EXERCISE:
Each line that holds the string "agent" counts once. Say how many such lines the entries have, giving the number only.

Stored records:
Segment Open

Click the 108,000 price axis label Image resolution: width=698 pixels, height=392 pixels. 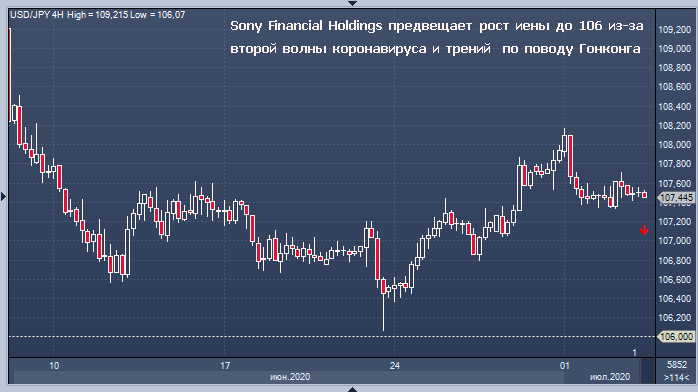point(674,145)
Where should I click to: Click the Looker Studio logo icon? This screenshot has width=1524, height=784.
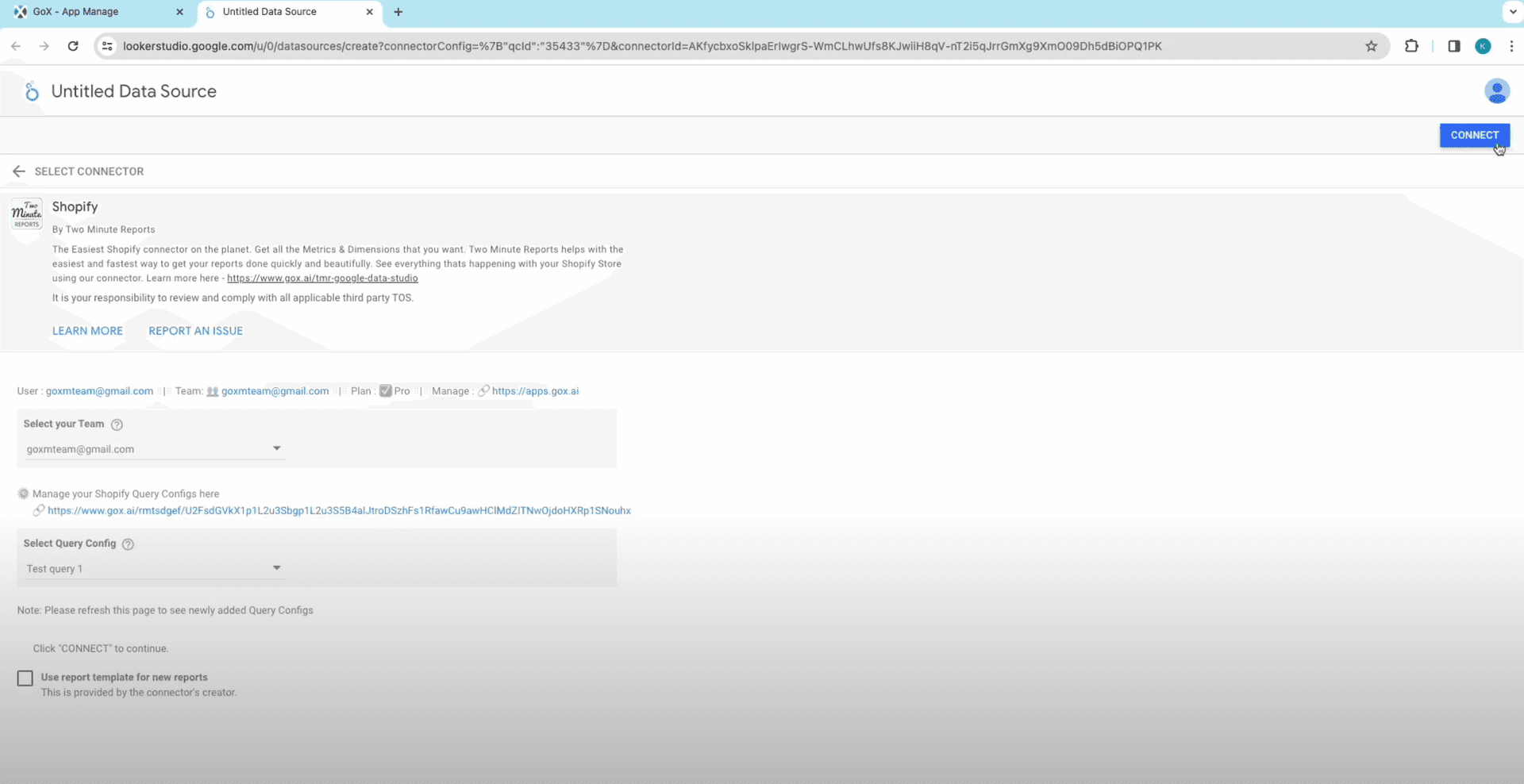31,92
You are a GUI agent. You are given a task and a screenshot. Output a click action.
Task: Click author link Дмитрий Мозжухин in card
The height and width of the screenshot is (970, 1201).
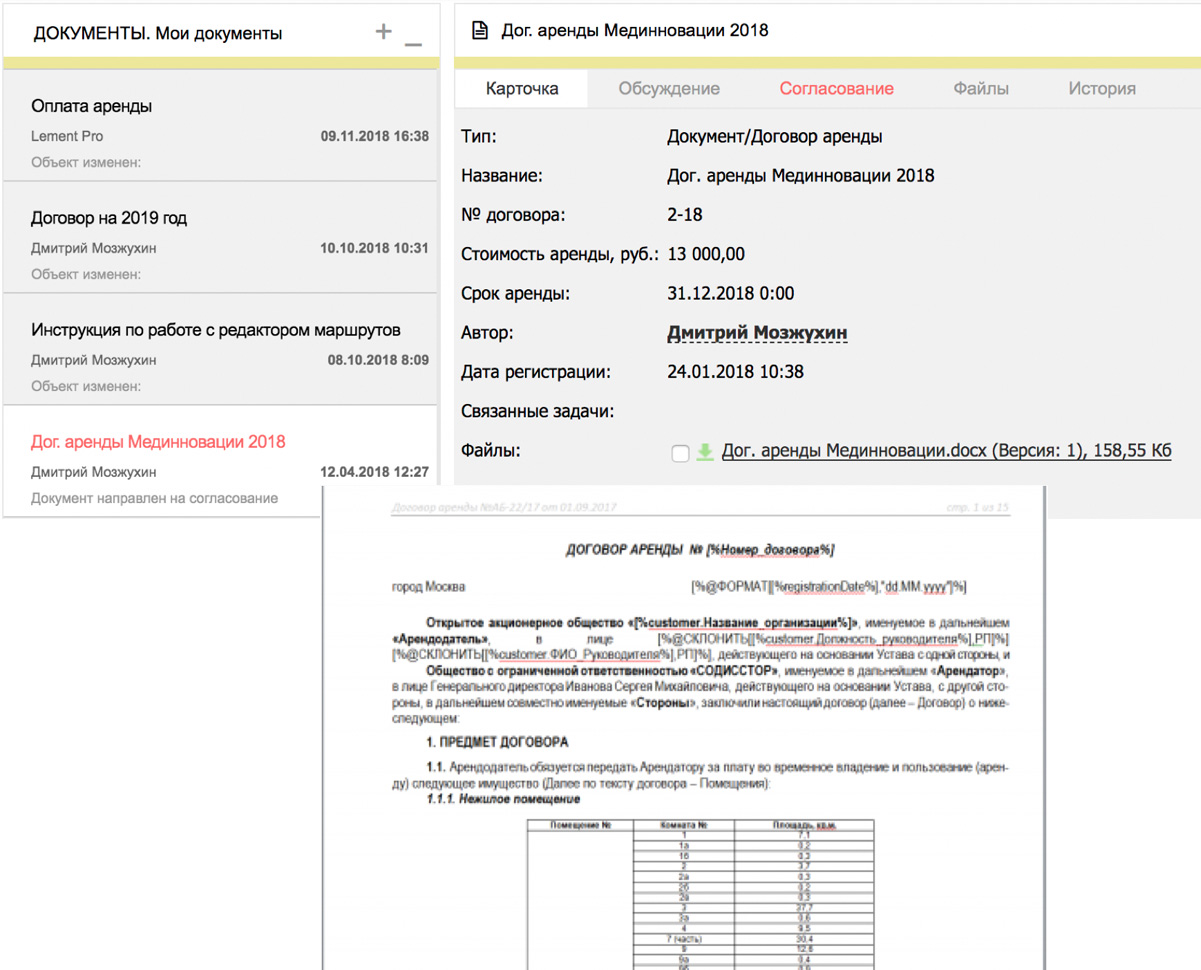coord(757,333)
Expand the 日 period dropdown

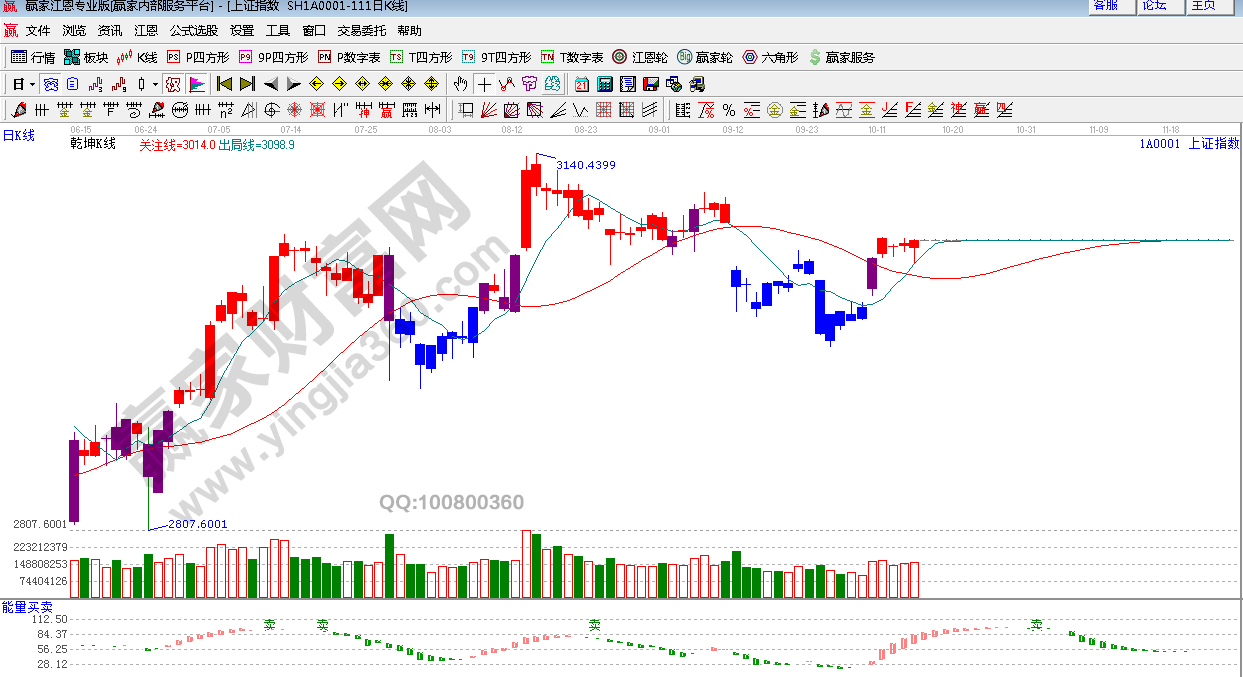coord(32,84)
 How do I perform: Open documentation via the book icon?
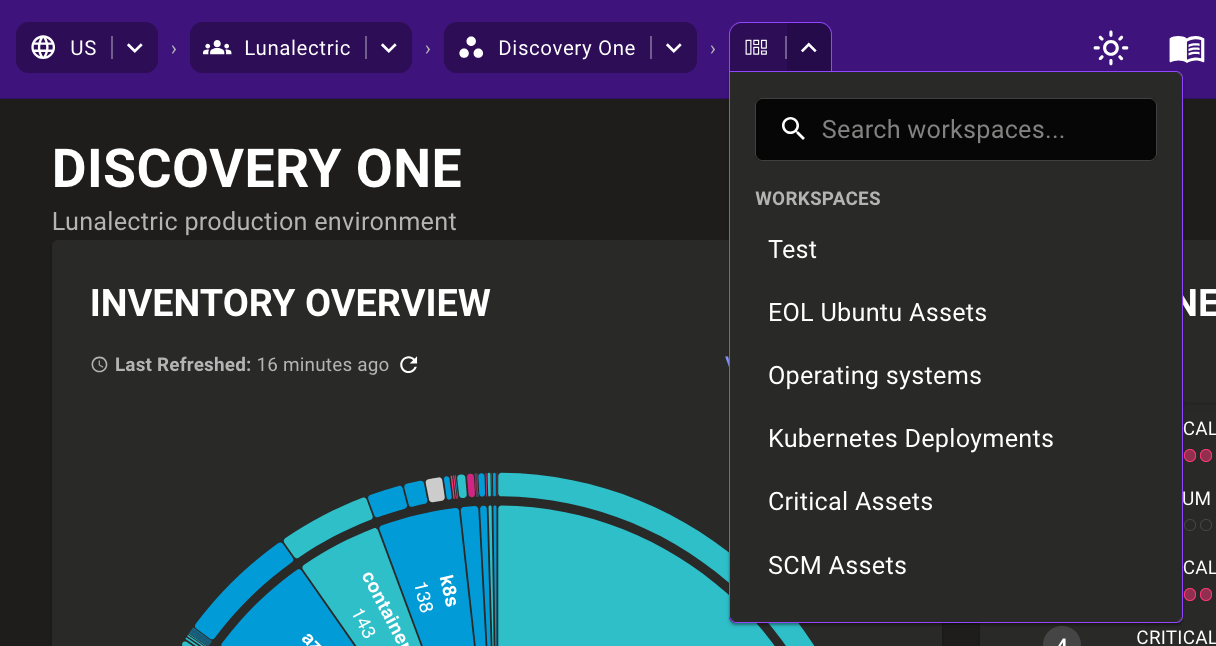point(1186,47)
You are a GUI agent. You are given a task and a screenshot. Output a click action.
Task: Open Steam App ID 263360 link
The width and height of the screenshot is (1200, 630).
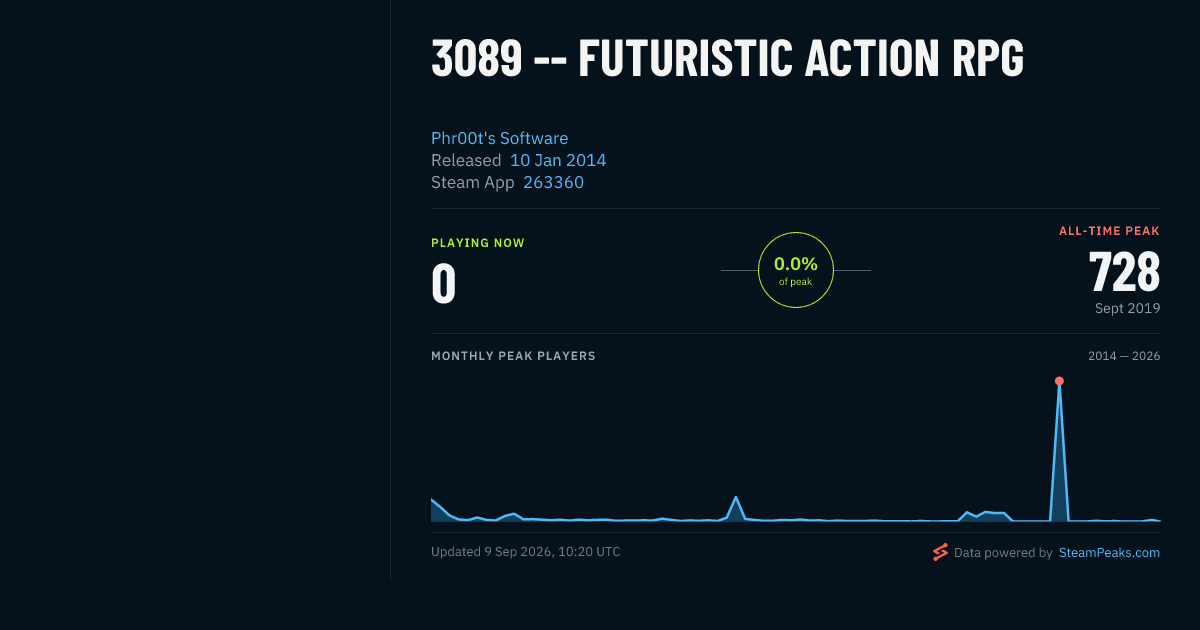553,182
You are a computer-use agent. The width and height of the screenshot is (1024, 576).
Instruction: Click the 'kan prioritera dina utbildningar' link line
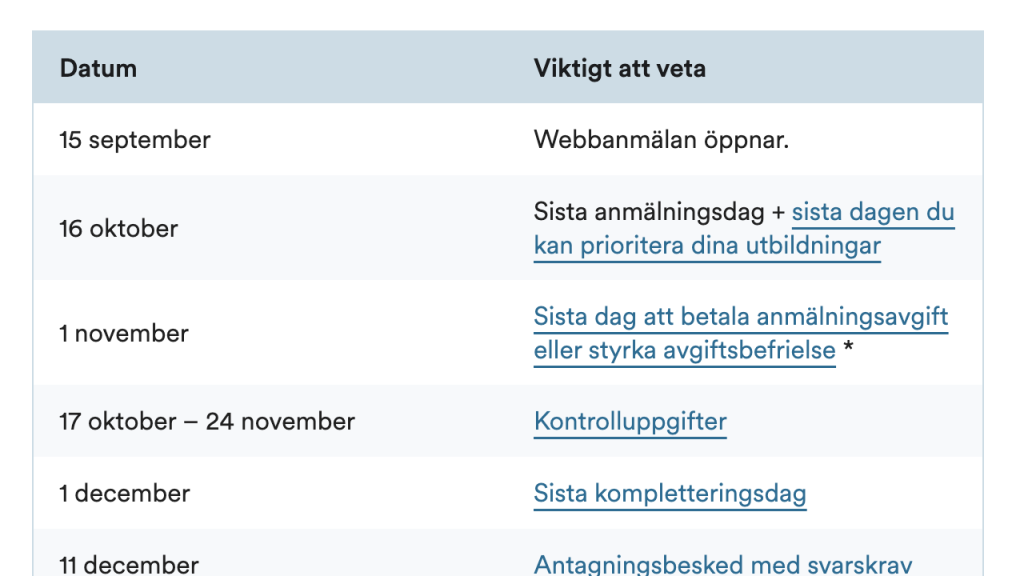click(707, 246)
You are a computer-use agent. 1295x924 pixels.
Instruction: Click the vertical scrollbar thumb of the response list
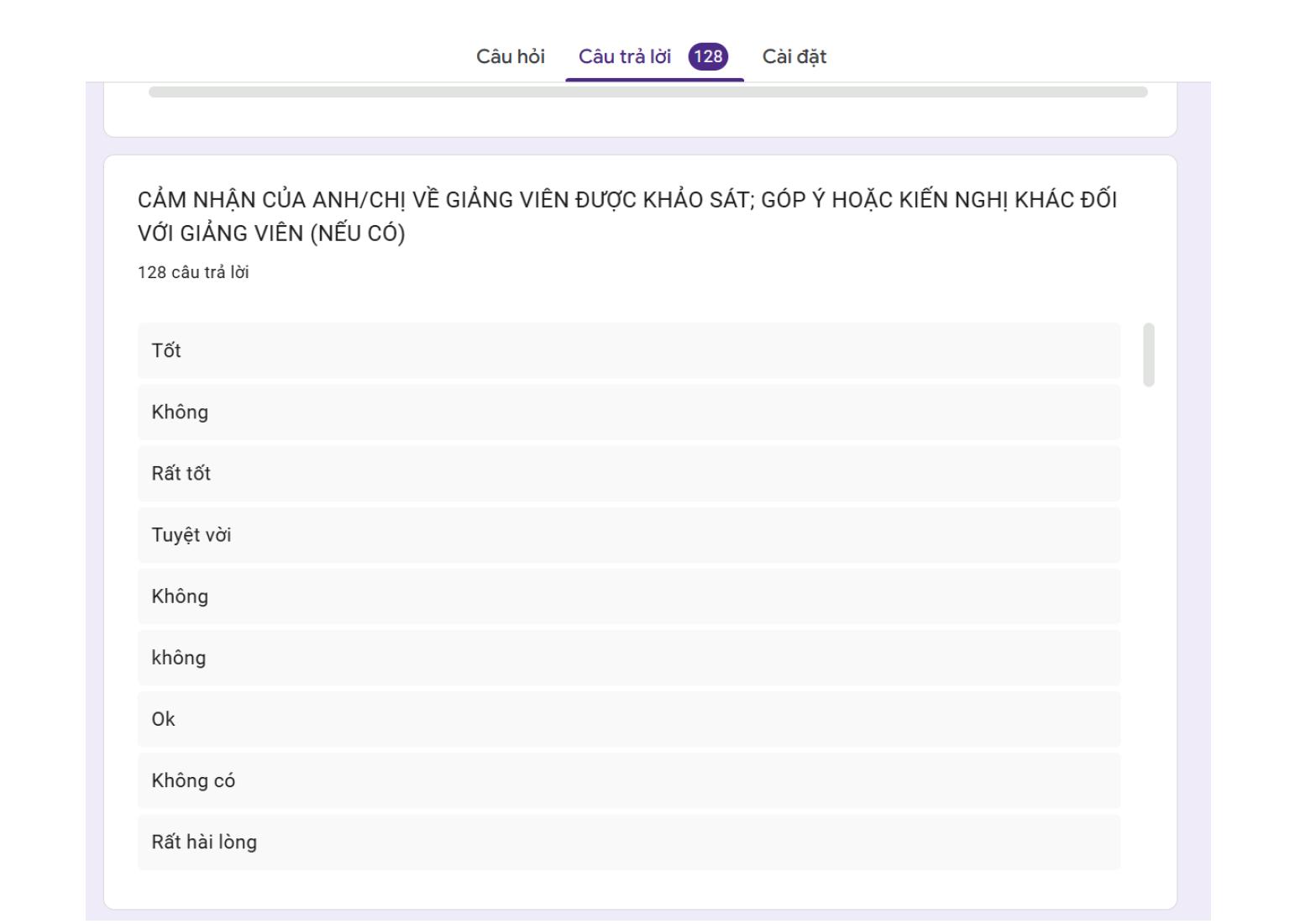click(1148, 354)
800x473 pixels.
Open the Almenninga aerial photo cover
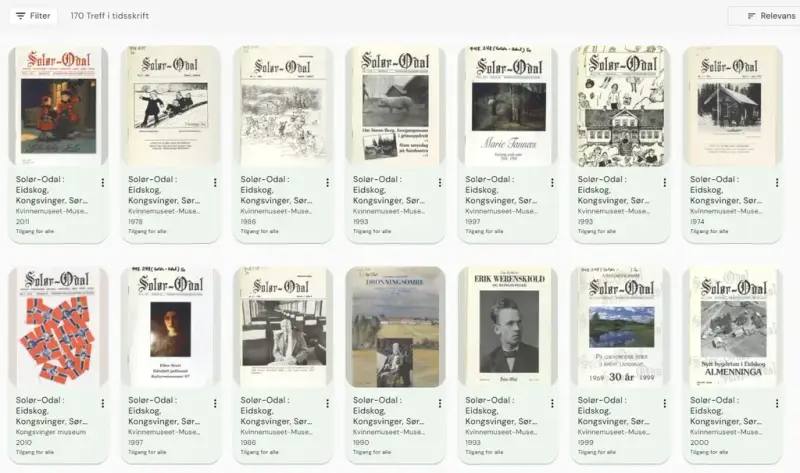pyautogui.click(x=733, y=327)
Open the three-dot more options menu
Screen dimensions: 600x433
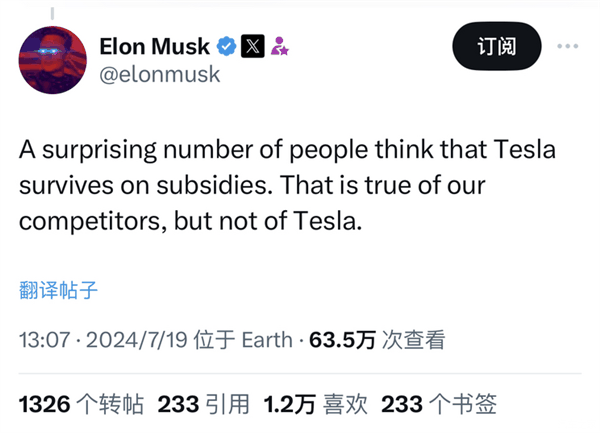(567, 46)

Segment Closed

TASK RESULT:
4